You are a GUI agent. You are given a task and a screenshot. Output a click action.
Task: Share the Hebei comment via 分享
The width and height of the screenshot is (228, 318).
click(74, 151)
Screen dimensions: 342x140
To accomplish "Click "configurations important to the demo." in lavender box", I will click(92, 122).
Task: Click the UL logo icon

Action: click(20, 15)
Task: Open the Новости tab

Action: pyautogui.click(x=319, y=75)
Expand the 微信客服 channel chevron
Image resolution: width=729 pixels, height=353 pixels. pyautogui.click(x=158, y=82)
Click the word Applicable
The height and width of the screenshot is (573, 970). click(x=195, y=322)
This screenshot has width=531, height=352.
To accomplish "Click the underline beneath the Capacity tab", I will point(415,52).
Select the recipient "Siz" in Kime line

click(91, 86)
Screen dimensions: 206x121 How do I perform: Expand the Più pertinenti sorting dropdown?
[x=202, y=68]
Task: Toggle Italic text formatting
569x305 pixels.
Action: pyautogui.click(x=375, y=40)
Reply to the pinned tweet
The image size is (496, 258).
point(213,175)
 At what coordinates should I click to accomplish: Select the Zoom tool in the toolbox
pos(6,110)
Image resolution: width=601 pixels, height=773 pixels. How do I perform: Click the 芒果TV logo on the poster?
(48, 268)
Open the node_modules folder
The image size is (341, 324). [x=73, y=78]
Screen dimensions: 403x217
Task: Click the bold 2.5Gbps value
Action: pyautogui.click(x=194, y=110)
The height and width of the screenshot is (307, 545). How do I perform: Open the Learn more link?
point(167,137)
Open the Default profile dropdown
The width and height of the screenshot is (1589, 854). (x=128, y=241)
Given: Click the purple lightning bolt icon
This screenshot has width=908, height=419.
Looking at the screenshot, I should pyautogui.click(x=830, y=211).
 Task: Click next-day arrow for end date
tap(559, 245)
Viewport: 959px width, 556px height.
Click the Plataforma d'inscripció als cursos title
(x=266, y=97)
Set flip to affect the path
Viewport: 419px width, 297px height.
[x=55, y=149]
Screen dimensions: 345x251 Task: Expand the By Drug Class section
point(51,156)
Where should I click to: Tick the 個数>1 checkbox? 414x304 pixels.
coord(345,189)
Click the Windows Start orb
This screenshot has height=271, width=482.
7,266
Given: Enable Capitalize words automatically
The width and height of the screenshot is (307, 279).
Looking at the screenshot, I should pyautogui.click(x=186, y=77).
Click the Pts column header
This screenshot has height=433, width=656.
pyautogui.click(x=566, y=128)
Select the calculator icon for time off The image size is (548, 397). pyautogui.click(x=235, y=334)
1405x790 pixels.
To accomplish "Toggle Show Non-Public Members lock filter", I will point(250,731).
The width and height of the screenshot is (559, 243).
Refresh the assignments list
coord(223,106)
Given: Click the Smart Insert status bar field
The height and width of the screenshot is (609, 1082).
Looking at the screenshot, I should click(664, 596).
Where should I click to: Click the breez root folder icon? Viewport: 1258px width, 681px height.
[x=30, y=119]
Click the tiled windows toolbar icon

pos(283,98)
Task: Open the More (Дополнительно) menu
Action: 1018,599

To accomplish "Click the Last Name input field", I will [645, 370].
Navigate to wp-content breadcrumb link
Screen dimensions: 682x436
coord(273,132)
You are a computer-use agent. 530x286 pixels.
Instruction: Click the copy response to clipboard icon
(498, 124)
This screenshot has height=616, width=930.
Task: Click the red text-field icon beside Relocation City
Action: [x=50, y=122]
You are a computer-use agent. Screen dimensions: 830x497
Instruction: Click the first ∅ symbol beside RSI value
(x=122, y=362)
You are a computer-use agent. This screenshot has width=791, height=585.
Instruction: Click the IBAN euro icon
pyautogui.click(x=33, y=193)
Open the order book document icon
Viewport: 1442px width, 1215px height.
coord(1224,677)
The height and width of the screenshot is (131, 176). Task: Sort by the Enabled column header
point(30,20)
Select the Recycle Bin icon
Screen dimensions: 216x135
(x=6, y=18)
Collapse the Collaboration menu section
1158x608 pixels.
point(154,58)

§ §

● **WHAT NEEDS TO BE DONE**
Can you copy out the entire listing above, line for line, with nothing changed?

● **EXERCISE SOLUTION**
You are a GUI agent. You are given a task and a screenshot. Output a click action.
Task: Share the Hebei comment via 分享
The width and height of the screenshot is (228, 318).
click(74, 151)
Screen dimensions: 342x140
To accomplish "Click "configurations important to the demo." in lavender box", I will click(92, 122).
Task: Click the UL logo icon

Action: click(20, 15)
Task: Open the Новости tab

Action: pyautogui.click(x=319, y=75)
Expand the 微信客服 channel chevron
Image resolution: width=729 pixels, height=353 pixels. pyautogui.click(x=158, y=82)
Click the word Applicable
The height and width of the screenshot is (573, 970). click(x=195, y=322)
This screenshot has width=531, height=352.
To accomplish "Click the underline beneath the Capacity tab", I will point(415,52).
Select the recipient "Siz" in Kime line

click(91, 86)
Screen dimensions: 206x121 How do I perform: Expand the Più pertinenti sorting dropdown?
[x=202, y=68]
Task: Toggle Italic text formatting
569x305 pixels.
Action: pyautogui.click(x=375, y=40)
Reply to the pinned tweet
The image size is (496, 258).
point(213,175)
 At what coordinates should I click to accomplish: Select the Zoom tool in the toolbox
pos(6,110)
Image resolution: width=601 pixels, height=773 pixels. How do I perform: Click the 芒果TV logo on the poster?
(48, 268)
Open the node_modules folder
The image size is (341, 324). [x=73, y=78]
Screen dimensions: 403x217
Task: Click the bold 2.5Gbps value
Action: pyautogui.click(x=194, y=110)
The height and width of the screenshot is (307, 545). How do I perform: Open the Learn more link?
point(167,137)
Open the Default profile dropdown
The width and height of the screenshot is (1589, 854). (x=128, y=241)
Given: Click the purple lightning bolt icon
This screenshot has width=908, height=419.
Looking at the screenshot, I should pyautogui.click(x=830, y=211).
 Task: Click next-day arrow for end date
tap(559, 245)
Viewport: 959px width, 556px height.
Click the Plataforma d'inscripció als cursos title
(x=266, y=97)
Set flip to affect the path
Viewport: 419px width, 297px height.
[x=55, y=149]
Screen dimensions: 345x251 Task: Expand the By Drug Class section
point(51,156)
Where should I click to: Tick the 個数>1 checkbox? 414x304 pixels.
coord(345,189)
Click the Windows Start orb
This screenshot has height=271, width=482.
7,266
Given: Enable Capitalize words automatically
The width and height of the screenshot is (307, 279).
Looking at the screenshot, I should pyautogui.click(x=186, y=77).
Click the Pts column header
This screenshot has height=433, width=656.
pyautogui.click(x=566, y=128)
Select the calculator icon for time off The image size is (548, 397). pyautogui.click(x=235, y=334)
1405x790 pixels.
To accomplish "Toggle Show Non-Public Members lock filter", I will point(250,731).
The width and height of the screenshot is (559, 243).
Refresh the assignments list
coord(223,106)
Given: Click the Smart Insert status bar field
The height and width of the screenshot is (609, 1082).
Looking at the screenshot, I should click(664, 596).
Where should I click to: Click the breez root folder icon? Viewport: 1258px width, 681px height.
[x=30, y=119]
Click the tiled windows toolbar icon

pos(283,98)
Task: Open the More (Дополнительно) menu
Action: 1018,599

To accomplish "Click the Last Name input field", I will [645, 370].
Navigate to wp-content breadcrumb link
Screen dimensions: 682x436
coord(273,132)
You are a computer-use agent. 530x286 pixels.
Instruction: Click the copy response to clipboard icon
(498, 124)
This screenshot has height=616, width=930.
Task: Click the red text-field icon beside Relocation City
Action: [x=50, y=122]
You are a computer-use agent. Screen dimensions: 830x497
Instruction: Click the first ∅ symbol beside RSI value
(x=122, y=362)
You are a computer-use agent. This screenshot has width=791, height=585.
Instruction: Click the IBAN euro icon
pyautogui.click(x=33, y=193)
Open the order book document icon
Viewport: 1442px width, 1215px height.
coord(1224,677)
The height and width of the screenshot is (131, 176). Task: Sort by the Enabled column header
point(30,20)
Select the Recycle Bin icon
Screen dimensions: 216x135
(x=6, y=18)
Collapse the Collaboration menu section
1158x608 pixels.
point(154,58)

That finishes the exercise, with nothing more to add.